The lawsuit was filed on behalf of the American Family Association of Michigan, a non-profit organization that promotes the welfare of children through the preservation of the traditional family.
The lawsuit claims that Michigan State University (MSU) is in violation of the Marriage Amendment to Michigan’s Constitution, which provides that “the union of one man and one woman in marriage shall be the only agreement recognized as a marriage or similar union for any purpose,” and Michigan statutes that prohibit recognition of same-sex marriages. The language of the constitutional amendment was crafted by Patrick T. Gillen, Trial Counsel with the Law Center, and Gary Glenn, President of the American Family Association of Michigan and then adopted by Citizens for the Protection of Marriage, the group that led the successful 2004 campaign to amend the state constitution.
Richard Thompson, President and Chief Counsel of the Law Center, commented, “Clearly, this publicly funded university is thumbing its nose at the will of the people and the legislature by creating its own laws of marriage and divorce.”
Michigan State University provides benefits to same-sex domestic partners if they file a declaration of domestic partnership demonstrating that they: (1) are of the same sex and for that reason unable to marry each other under Michigan law; (2) are in a long term-committed relationship, have been in that relationship for six months and intend to remain together indefinitely; (3) are not legally married to others and neither has another domestic partner; (4) are at least 18 years of age and have capacity to contract; (5) are not related to one another closely enough to bar marriages in Michigan; (6) share a residence and have done so for more than 6 months; and (7) provide a signed “partnership agreement” that obligates each of the parties to provide support for one another, and provides for substantially equal divisions, upon termination of the relationship and any property acquired with those earnings.

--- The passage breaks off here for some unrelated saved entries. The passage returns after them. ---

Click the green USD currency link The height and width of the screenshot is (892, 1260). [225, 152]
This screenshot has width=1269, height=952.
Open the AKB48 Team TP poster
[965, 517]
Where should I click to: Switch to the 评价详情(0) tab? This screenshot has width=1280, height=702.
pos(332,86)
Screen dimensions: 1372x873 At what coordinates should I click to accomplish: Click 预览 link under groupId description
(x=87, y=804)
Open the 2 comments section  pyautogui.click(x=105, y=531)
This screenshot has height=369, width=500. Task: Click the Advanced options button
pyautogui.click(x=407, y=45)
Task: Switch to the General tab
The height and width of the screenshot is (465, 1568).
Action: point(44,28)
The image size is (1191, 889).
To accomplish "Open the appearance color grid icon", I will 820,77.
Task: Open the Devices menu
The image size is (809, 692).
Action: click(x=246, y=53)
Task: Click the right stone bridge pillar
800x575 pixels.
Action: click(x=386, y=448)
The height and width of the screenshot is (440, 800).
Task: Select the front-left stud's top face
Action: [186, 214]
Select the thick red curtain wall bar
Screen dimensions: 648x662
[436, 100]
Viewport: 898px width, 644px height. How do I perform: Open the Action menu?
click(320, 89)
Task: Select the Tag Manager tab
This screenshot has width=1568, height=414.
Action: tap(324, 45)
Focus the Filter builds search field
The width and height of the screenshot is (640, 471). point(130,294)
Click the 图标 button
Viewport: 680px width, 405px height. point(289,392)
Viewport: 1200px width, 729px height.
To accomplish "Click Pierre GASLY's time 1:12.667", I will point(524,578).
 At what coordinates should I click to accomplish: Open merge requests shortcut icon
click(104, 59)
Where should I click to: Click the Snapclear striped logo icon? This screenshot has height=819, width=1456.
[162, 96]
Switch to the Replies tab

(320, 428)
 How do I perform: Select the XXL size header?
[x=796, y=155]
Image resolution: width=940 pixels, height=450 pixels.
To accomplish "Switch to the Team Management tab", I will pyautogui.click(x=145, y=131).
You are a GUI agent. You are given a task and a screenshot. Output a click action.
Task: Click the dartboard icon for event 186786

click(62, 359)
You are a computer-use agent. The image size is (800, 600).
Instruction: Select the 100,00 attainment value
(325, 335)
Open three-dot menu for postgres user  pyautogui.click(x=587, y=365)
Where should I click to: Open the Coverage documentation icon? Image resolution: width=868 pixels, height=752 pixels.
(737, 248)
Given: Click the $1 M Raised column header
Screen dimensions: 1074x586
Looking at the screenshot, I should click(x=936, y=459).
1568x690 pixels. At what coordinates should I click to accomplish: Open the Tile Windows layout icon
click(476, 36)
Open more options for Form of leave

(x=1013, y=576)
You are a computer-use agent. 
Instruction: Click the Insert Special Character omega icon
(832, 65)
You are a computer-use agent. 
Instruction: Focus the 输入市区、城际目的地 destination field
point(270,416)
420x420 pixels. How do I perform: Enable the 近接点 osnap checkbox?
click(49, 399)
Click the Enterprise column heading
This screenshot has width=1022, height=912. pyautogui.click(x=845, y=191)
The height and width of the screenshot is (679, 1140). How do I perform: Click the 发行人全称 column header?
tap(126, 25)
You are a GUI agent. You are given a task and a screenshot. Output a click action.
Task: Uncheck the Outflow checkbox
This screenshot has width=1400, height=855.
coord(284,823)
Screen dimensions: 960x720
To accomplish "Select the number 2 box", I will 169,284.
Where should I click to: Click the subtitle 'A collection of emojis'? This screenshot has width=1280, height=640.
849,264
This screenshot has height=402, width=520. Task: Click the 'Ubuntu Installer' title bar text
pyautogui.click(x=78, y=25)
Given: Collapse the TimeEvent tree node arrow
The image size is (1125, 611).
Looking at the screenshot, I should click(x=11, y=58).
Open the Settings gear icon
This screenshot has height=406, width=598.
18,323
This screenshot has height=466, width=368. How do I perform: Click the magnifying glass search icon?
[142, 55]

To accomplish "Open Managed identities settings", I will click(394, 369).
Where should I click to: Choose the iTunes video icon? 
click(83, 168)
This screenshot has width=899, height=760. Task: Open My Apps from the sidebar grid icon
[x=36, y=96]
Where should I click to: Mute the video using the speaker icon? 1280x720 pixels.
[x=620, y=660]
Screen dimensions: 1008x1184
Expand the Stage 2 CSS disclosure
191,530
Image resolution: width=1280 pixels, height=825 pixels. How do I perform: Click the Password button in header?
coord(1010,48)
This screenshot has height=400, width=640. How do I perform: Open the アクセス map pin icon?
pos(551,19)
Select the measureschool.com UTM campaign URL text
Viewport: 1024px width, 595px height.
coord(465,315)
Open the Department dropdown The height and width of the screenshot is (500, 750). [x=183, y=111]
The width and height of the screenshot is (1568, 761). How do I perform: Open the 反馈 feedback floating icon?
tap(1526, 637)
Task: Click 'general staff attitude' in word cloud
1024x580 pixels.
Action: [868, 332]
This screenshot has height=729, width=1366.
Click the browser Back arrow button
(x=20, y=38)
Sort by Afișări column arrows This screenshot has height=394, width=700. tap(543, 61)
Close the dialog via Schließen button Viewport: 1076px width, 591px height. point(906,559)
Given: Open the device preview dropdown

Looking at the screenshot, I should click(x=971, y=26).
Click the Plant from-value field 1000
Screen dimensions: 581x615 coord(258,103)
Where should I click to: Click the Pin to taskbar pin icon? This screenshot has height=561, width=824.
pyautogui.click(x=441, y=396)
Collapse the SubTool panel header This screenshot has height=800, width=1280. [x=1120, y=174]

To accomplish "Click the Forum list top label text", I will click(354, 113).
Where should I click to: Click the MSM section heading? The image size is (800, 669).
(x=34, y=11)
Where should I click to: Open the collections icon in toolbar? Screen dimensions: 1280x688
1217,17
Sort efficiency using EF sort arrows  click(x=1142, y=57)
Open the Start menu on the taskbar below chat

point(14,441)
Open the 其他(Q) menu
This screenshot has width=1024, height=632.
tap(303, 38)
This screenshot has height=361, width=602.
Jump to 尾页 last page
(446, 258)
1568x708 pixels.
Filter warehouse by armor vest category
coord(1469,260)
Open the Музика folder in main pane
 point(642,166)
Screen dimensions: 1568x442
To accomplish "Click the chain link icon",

MSU, by its own set of detailed rules also sets forth the process for obtaining what amounts to same sex divorces. The MSU employee who wishes to remove a former same-sex partner from benefits files an affidavit of termination of domestic partnership and registers the “life event” with MSU’s benefits department.
Patrick T. Gillen, the Law Center’s attorney handling the case said that MSU’s policy is a transparent effort to circumvent the Marriage Amendment and state law. According to Gillen, “The constitution and laws of Michigan are designed to protect marriage and refuse recognition to same-sex unions, including same-sex domestic partnerships. Common sense and history demonstrate the enduring value of the traditional family, and its vital role in promoting the good of spouses and children, as well as the common good of society. MSU is not free to disregard state law to promote its own definition of marriage and use state funds to promote its experiment with the family.”
The suit seeks a declaration that MSU’s decision to define and recognize same-sex domestic partnerships for the purpose of providing benefits to MSU-recognized same-sex domestic partners violates the constitution and laws of the State of Michigan. The Law Center also seeks an injunction preventing MSU from recognizing and subsidizing same-sex domestic partnerships through the provision of benefits paid for with state money.